STUDY TEXT:

BEGIN

- 3 1/2 pounds bone-in pork shoulder (aka pork butt)
- 1 bottle (15 oz.) salsa verde
- 1 medium onion, finely chopped
- 3 cups reduced-sodium chicken broth
- 2 teaspoons cumin seeds
- 2 teaspoons coriander seeds
- 1 teaspoon dried oregano
- 1/2 cup chopped fresh cilantro, plus some leaves
- calories 571
- caloriesfromfat 63 %
- protein 36 g
- fat 40 g
- satfat 14 g
- carbohydrate 16 g
- fiber 0.8 g
- sodium 1101 mg
- cholesterol 147 mg
How to Make It
Trim excess pork fat. Put meat in a large casserole or Dutch oven with salsa, onion, broth, cumin seeds, coriander seeds, and oregano. Bring to a boil over high heat; reduce heat, cover, and simmer until meat is very tender when pierced, about 3 hours.
Preheat oven to 375°. With 2 wide spatulas, transfer meat to a rimmed baking pan. Bake until richly browned, 30 minutes.
Meanwhile, skim and discard fat from pan juices. Boil juices, stirring, until reduced to 2 3/4 cups, 8 to 10 minutes.
With 2 forks, tear meat into large shreds. Add to pan and stir in chopped cilantro. Season with salt. Spoon into a serving bowl and sprinkle with cilantro leaves. Serve with tortillas and more salsa verde.

END

ACTION ITEM A:
Quote the stretch of the pork recipe from "With 2 forks, tear" through "more salsa verde." word for word.
ACTION ITEM B:
Please list every nutrition entry in the pork recipe that is given in grams, with its amount.

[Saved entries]
BEGIN

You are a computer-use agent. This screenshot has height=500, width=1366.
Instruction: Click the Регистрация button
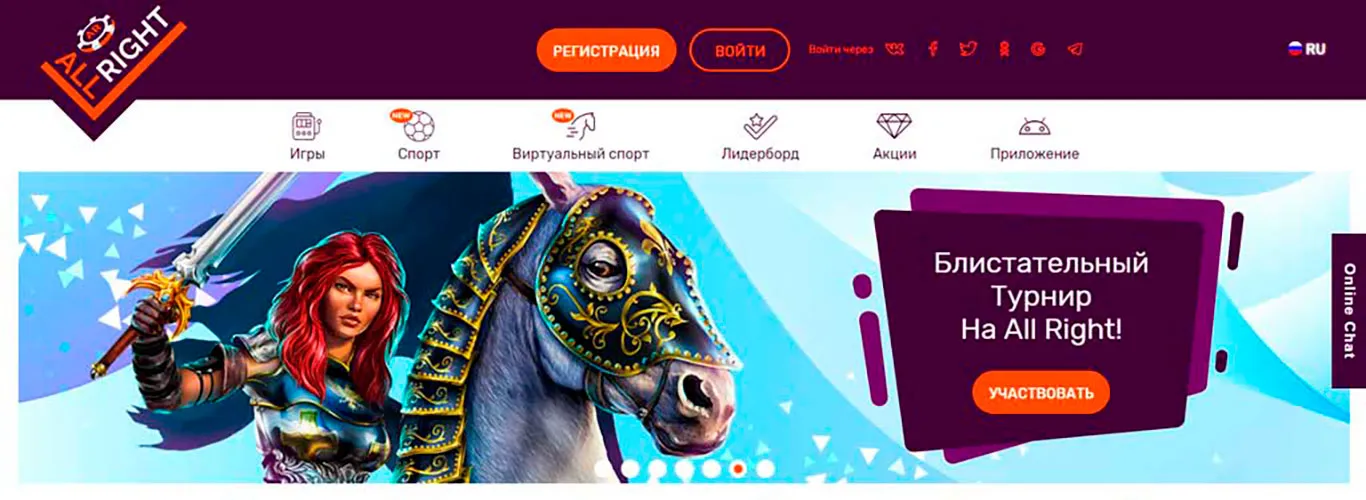[606, 50]
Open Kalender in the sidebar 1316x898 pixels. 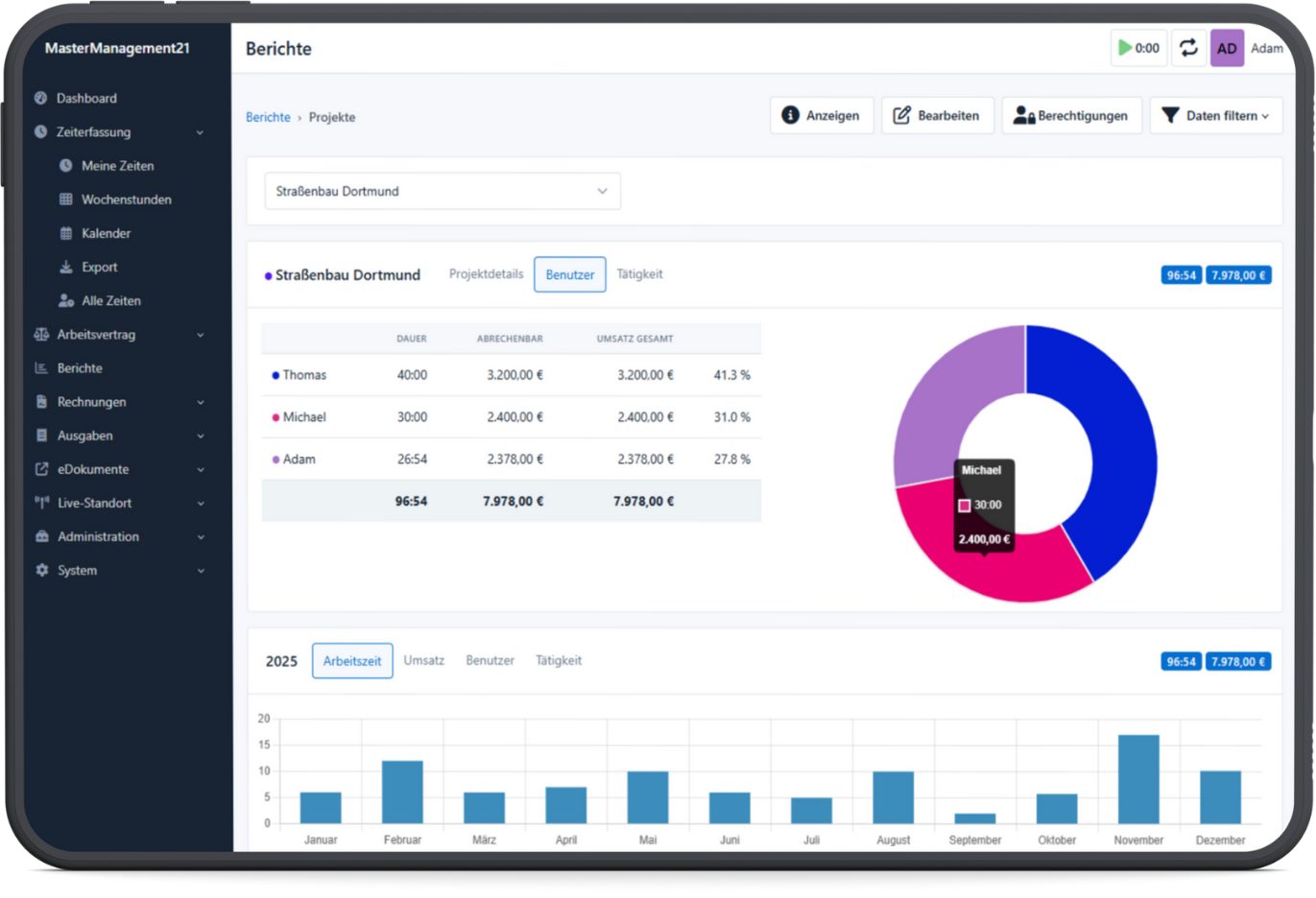pos(106,233)
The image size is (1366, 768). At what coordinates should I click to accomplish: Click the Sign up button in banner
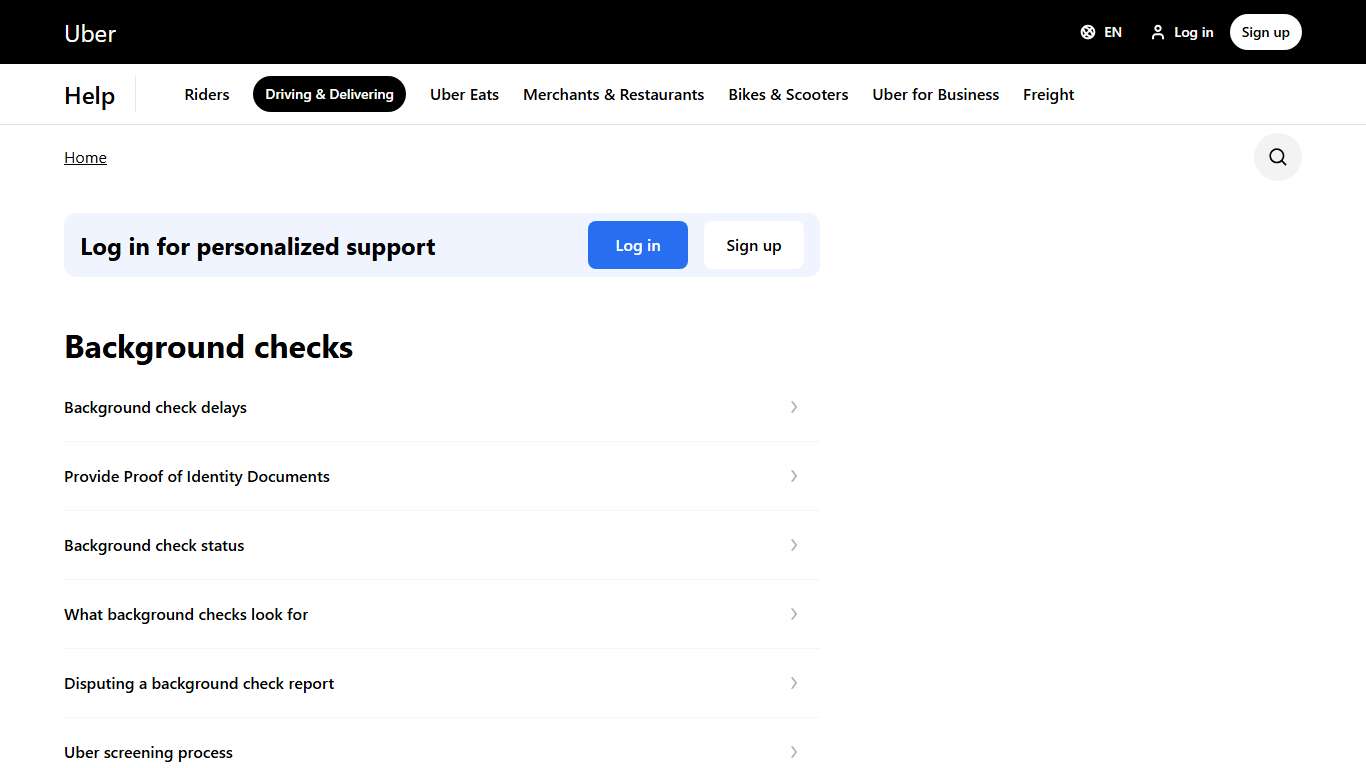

END

EXERCISE ANSWER A:
With 2 forks, tear meat into large shreds. Add to pan and stir in chopped cilantro. Season with salt. Spoon into a serving bowl and sprinkle with cilantro leaves. Serve with tortillas and more salsa verde.

EXERCISE ANSWER B:
protein 36 g
fat 40 g
satfat 14 g
carbohydrate 16 g
fiber 0.8 g